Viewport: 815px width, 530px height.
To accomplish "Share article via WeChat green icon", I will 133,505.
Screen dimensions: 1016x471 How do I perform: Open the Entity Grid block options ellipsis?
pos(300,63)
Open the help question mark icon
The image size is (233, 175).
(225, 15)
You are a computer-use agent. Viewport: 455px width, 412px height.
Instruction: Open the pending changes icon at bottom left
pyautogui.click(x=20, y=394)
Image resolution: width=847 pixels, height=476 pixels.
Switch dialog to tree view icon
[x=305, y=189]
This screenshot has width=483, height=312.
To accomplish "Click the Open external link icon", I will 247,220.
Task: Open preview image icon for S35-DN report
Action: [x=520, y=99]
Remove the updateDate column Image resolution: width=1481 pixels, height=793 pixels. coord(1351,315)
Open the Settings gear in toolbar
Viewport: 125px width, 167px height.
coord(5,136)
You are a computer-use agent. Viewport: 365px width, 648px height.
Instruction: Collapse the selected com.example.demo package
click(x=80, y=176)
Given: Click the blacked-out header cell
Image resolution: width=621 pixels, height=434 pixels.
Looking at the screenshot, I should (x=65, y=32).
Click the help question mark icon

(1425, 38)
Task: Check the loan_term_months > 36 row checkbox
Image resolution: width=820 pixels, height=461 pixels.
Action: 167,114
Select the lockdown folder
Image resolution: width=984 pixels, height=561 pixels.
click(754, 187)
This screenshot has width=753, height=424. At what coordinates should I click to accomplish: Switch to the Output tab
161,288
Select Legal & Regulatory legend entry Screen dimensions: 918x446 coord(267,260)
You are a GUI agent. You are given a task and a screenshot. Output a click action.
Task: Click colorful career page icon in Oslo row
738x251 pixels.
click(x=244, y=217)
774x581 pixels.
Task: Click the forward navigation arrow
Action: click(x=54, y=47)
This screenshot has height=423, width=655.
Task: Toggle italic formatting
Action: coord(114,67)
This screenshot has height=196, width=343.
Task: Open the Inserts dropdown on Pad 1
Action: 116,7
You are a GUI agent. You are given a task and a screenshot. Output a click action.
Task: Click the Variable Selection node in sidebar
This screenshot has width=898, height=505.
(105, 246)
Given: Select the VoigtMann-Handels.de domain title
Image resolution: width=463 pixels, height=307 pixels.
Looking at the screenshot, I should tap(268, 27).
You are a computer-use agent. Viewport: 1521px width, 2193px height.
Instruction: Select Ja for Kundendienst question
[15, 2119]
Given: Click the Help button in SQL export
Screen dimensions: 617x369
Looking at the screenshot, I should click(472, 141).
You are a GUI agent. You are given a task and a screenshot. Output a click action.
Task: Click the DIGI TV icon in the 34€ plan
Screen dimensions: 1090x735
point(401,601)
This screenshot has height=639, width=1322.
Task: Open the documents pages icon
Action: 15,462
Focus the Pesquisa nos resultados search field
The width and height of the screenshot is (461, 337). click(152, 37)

TASK PROMPT: Copy out the entire listing exactly.

COMPLETED EXERCISE:
Viewport: 815px width, 530px height.
To accomplish "Share article via WeChat green icon", I will 133,505.
Screen dimensions: 1016x471 How do I perform: Open the Entity Grid block options ellipsis?
pos(300,63)
Open the help question mark icon
The image size is (233, 175).
(225, 15)
You are a computer-use agent. Viewport: 455px width, 412px height.
Instruction: Open the pending changes icon at bottom left
pyautogui.click(x=20, y=394)
Image resolution: width=847 pixels, height=476 pixels.
Switch dialog to tree view icon
[x=305, y=189]
This screenshot has width=483, height=312.
To accomplish "Click the Open external link icon", I will 247,220.
Task: Open preview image icon for S35-DN report
Action: [x=520, y=99]
Remove the updateDate column Image resolution: width=1481 pixels, height=793 pixels. coord(1351,315)
Open the Settings gear in toolbar
Viewport: 125px width, 167px height.
coord(5,136)
You are a computer-use agent. Viewport: 365px width, 648px height.
Instruction: Collapse the selected com.example.demo package
click(x=80, y=176)
Given: Click the blacked-out header cell
Image resolution: width=621 pixels, height=434 pixels.
Looking at the screenshot, I should (x=65, y=32).
Click the help question mark icon

(1425, 38)
Task: Check the loan_term_months > 36 row checkbox
Image resolution: width=820 pixels, height=461 pixels.
Action: 167,114
Select the lockdown folder
Image resolution: width=984 pixels, height=561 pixels.
click(754, 187)
This screenshot has width=753, height=424. At what coordinates should I click to accomplish: Switch to the Output tab
161,288
Select Legal & Regulatory legend entry Screen dimensions: 918x446 coord(267,260)
You are a GUI agent. You are given a task and a screenshot. Output a click action.
Task: Click colorful career page icon in Oslo row
738x251 pixels.
click(x=244, y=217)
774x581 pixels.
Task: Click the forward navigation arrow
Action: click(x=54, y=47)
This screenshot has height=423, width=655.
Task: Toggle italic formatting
Action: coord(114,67)
This screenshot has height=196, width=343.
Task: Open the Inserts dropdown on Pad 1
Action: 116,7
You are a GUI agent. You are given a task and a screenshot. Output a click action.
Task: Click the Variable Selection node in sidebar
This screenshot has width=898, height=505.
(105, 246)
Given: Select the VoigtMann-Handels.de domain title
Image resolution: width=463 pixels, height=307 pixels.
Looking at the screenshot, I should tap(268, 27).
You are a computer-use agent. Viewport: 1521px width, 2193px height.
Instruction: Select Ja for Kundendienst question
[15, 2119]
Given: Click the Help button in SQL export
Screen dimensions: 617x369
Looking at the screenshot, I should click(472, 141).
You are a GUI agent. You are given a task and a screenshot. Output a click action.
Task: Click the DIGI TV icon in the 34€ plan
Screen dimensions: 1090x735
point(401,601)
This screenshot has height=639, width=1322.
Task: Open the documents pages icon
Action: 15,462
Focus the Pesquisa nos resultados search field
The width and height of the screenshot is (461, 337). click(152, 37)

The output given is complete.